Ce mois-ci sera discutée à l’Assemblée la loi sur l’extension du travail le dimanche. Cette extension est-elle opportune ? Lors de sa dernière lettre d’information, la Chaire sécurisation des parcours professionnels (Crest-Ensae et Sciences po avec Alpha, Dares, Pole emploi, Randstad, et Unedic) apporte des éléments de réponse inspirés de nombreuses expériences étrangères, que nous reprenons ici.
L’extension du travail du dimanche pose deux questions. Augmente-t-elle le bien-être collectif ? Est-elle créatrice d’emplois ? Le bien-être retiré par chacun du temps libre n’est pas indépendant de ce que font les autres. Deux économistes, Daniel Hamermesh et Daniel Halberg, ont montré que les couples adaptent leurs horaires de travail, quitte à supporter des pertes de pouvoir d’achat, pour disposer de plages horaires leur permettant de passer du temps libre en commun. Il apparaît aussi que le degré d’implication dans des activités associatives est lui-même positivement influencé non seulement par le propre temps libre de chacun, mais aussi par le temps libre des autres.

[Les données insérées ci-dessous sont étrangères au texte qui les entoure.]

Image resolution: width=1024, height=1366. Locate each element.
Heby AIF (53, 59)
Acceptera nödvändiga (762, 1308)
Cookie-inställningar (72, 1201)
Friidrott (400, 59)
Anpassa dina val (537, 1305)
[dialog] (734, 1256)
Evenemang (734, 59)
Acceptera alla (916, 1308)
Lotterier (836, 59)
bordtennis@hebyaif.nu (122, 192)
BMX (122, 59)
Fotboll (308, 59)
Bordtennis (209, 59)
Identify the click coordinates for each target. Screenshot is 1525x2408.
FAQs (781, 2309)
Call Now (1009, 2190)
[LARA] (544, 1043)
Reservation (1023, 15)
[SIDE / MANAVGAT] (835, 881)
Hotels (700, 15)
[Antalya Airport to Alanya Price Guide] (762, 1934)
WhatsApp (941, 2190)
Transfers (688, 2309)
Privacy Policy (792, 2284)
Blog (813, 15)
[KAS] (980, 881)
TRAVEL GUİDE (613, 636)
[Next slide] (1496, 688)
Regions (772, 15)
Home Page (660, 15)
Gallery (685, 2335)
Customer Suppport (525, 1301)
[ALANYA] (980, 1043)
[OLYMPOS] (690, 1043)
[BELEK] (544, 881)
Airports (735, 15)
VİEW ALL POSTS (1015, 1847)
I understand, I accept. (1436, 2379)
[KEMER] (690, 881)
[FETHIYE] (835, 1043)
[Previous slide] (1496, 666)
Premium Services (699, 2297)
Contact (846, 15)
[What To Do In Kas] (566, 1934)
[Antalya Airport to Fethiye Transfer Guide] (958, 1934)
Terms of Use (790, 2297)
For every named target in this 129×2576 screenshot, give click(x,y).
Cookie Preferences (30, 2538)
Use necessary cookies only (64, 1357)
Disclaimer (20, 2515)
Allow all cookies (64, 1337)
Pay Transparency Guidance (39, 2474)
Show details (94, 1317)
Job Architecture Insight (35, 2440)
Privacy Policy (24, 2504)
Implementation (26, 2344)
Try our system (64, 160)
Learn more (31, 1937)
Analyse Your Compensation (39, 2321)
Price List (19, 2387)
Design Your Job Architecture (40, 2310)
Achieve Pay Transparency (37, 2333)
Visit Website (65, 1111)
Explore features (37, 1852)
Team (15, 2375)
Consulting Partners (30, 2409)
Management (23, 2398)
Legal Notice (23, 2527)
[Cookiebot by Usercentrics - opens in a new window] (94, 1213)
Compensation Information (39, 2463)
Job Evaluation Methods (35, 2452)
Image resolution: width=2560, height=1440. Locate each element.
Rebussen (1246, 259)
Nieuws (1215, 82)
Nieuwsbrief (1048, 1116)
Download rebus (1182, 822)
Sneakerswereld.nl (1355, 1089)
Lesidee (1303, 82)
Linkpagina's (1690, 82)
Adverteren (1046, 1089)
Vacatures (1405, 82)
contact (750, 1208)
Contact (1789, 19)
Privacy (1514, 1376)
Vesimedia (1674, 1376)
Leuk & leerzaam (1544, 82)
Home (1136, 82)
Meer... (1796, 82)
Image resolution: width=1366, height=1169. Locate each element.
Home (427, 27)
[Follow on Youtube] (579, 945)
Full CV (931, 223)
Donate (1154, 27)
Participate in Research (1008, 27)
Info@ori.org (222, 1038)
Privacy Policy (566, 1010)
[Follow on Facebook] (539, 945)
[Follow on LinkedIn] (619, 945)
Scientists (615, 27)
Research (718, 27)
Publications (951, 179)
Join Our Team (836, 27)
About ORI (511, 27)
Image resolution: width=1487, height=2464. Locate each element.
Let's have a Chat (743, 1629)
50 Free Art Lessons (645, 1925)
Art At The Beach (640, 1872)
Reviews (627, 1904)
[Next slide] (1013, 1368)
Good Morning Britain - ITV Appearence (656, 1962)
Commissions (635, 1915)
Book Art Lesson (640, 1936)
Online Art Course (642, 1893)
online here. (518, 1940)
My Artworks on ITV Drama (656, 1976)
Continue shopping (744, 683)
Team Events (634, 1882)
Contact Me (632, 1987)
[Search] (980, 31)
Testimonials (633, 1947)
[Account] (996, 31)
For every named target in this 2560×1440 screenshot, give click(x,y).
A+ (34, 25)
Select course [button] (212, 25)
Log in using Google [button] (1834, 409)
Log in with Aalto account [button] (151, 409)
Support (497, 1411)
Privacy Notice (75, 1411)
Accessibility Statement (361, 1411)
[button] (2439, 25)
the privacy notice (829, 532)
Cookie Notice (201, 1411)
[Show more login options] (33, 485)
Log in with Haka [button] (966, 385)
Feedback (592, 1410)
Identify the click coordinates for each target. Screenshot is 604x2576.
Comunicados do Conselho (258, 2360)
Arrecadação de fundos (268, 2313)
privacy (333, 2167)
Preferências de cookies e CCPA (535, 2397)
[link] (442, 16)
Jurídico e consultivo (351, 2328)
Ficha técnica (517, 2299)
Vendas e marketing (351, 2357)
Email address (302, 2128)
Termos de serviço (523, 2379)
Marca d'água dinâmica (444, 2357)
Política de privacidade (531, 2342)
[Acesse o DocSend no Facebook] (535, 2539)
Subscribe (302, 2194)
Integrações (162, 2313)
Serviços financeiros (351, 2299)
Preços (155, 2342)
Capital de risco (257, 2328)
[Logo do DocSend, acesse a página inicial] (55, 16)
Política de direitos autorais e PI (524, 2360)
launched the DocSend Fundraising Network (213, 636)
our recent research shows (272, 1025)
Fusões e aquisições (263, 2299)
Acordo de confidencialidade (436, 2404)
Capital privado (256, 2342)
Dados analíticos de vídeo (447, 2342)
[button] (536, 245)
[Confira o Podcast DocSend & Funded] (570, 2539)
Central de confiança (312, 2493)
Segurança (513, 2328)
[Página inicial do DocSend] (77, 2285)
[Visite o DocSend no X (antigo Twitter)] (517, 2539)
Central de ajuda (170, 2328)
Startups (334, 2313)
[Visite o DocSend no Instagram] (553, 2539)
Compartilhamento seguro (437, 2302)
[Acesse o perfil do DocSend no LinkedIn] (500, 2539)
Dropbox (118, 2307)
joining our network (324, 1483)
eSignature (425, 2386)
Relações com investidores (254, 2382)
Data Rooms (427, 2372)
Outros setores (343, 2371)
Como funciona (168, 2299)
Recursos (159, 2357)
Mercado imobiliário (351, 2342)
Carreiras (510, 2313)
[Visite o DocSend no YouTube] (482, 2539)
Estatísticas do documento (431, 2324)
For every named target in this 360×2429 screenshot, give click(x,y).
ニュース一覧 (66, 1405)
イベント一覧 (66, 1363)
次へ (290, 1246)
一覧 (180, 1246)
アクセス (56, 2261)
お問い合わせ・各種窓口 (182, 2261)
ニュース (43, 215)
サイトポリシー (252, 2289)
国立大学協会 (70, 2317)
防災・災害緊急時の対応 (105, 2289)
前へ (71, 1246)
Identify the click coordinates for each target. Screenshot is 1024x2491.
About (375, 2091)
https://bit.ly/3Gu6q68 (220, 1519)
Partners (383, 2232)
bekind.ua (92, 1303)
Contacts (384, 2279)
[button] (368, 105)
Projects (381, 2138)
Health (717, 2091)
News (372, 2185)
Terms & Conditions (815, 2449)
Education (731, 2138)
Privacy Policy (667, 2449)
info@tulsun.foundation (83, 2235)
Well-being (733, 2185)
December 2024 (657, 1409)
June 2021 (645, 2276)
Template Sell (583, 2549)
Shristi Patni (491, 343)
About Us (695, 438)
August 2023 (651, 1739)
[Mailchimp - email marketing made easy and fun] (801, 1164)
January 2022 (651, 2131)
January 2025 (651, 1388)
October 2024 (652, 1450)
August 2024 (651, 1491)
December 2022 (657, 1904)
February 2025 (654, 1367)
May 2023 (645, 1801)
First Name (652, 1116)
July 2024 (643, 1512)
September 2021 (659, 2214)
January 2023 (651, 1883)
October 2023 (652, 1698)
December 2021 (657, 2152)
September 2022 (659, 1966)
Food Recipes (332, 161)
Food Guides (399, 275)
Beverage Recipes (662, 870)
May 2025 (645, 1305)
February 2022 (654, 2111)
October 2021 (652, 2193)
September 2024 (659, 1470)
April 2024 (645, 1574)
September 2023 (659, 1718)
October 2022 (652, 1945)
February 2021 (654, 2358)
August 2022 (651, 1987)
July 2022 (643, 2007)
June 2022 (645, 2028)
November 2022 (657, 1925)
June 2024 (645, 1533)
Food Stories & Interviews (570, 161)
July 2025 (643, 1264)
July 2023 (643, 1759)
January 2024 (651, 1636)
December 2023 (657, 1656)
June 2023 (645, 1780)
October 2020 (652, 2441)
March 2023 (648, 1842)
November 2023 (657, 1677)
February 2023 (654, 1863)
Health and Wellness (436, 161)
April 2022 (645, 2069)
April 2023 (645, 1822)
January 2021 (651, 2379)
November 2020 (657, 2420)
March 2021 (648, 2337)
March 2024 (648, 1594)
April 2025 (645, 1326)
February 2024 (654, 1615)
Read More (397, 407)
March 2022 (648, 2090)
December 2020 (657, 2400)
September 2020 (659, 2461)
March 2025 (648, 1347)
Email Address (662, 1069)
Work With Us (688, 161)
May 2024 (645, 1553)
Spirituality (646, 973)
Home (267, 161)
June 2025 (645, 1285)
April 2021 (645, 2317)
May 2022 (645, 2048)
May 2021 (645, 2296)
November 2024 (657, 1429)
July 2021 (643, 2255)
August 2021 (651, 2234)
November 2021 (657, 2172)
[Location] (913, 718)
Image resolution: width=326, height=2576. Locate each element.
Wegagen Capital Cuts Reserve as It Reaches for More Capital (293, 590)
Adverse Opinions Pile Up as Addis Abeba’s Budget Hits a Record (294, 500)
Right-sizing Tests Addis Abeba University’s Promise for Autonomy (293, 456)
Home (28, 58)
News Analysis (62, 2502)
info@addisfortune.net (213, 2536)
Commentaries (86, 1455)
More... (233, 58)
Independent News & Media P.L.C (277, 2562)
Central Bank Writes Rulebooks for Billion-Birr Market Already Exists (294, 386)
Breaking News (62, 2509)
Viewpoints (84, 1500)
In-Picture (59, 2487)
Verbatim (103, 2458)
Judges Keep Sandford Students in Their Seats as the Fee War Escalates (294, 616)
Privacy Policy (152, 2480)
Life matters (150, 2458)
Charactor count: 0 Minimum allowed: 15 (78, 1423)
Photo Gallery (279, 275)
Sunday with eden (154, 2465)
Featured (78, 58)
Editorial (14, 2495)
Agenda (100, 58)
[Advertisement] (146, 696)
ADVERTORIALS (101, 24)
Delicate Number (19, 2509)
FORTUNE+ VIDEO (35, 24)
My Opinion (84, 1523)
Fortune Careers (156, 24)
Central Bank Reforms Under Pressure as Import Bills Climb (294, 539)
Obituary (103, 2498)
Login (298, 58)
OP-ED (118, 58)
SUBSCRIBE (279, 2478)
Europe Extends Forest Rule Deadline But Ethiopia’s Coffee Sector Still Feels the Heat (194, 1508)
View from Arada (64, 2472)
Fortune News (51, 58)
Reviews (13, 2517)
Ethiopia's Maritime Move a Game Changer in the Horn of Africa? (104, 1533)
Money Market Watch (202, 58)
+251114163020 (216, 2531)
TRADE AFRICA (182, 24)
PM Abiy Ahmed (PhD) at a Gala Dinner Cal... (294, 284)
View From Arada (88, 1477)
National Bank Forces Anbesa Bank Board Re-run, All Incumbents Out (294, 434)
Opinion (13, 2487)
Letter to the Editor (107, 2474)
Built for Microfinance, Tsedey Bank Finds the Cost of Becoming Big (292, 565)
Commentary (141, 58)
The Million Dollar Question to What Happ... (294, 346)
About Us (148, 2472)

Sans réglementation sur une journée de repos, il est probable que la majorité des individus et des familles aient des difficultés à se coordonner sur des loisirs pris en commun ou sur des activités collectives. Une réglementation interdisant au moins partiellement le travail du dimanche peut se justifier.
Mais l’extension des horaires d’ouverture pourrait se traduire par une hausse de la demande globale de travail et donc in fine par des créations d’emplois ou une augmentation des heures travaillées. Les études empiriques portant sur quelques expériences étrangères confirment ces prédictions. Ainsi, jusqu’en 1985, le Canada vivait sous le régime de la « loi sur le dimanche » qui faisait du dimanche le jour de repos de la semaine. Mais, en 1985, la Cour suprême a jugé que cette loi était inconstitutionnelle au motif qu’elle violait le principe de liberté de conscience et de religion inscrit dans la Charte canadienne des droits et libertés. A partir de cette date débute un processus de dérégulation de l’ouverture des commerces qui se stabilise en 1993. Mikal Skuterud a exploité les différences dans les dates et les modalités de la mise en oeuvre de la nouvelle législation selon les municipalités pour apprécier l’effet de la dérégulation des horaires d’ouverture. Ses résultats indiquent qu’elle s’est traduite par une hausse de l’emploi dans le secteur du commerce de détail de l’ordre de 3,1 % de l’emploi total de ce secteur, mais la hausse de l’emploi a pu être plus importante (jusqu’à 12 %) dans certaines provinces les moins sévères sur de telles ouvertures. Les résultats aux Etats-Unis sont similaires. En exploitant des différences dans la législation selon les Etats et les commerces, des économistes estiment que la restriction à l’ouverture des commerces de détail le dimanche coûte entre 2 % et 6 % des emplois dans ce secteur.
Les résultats de ces études plaideraient pour une extension importante du travail le dimanche, mais, comme nous l’avons rappelé, une partie de la population pourrait en faire les frais. Les enquêtes d’opinion, fréquentes sur ce sujet, montrent néanmoins que les Français sont bien plus favorables à l’ouverture des magasins le dimanche en Ile-de-France que dans les communes rurales. Une législation qui donnerait aux communes ou aux communautés de communes l’autorité sur les décisions d’ouverture des commerces le dimanche permettrait de mieux s’adapter à cette hétérogénéité.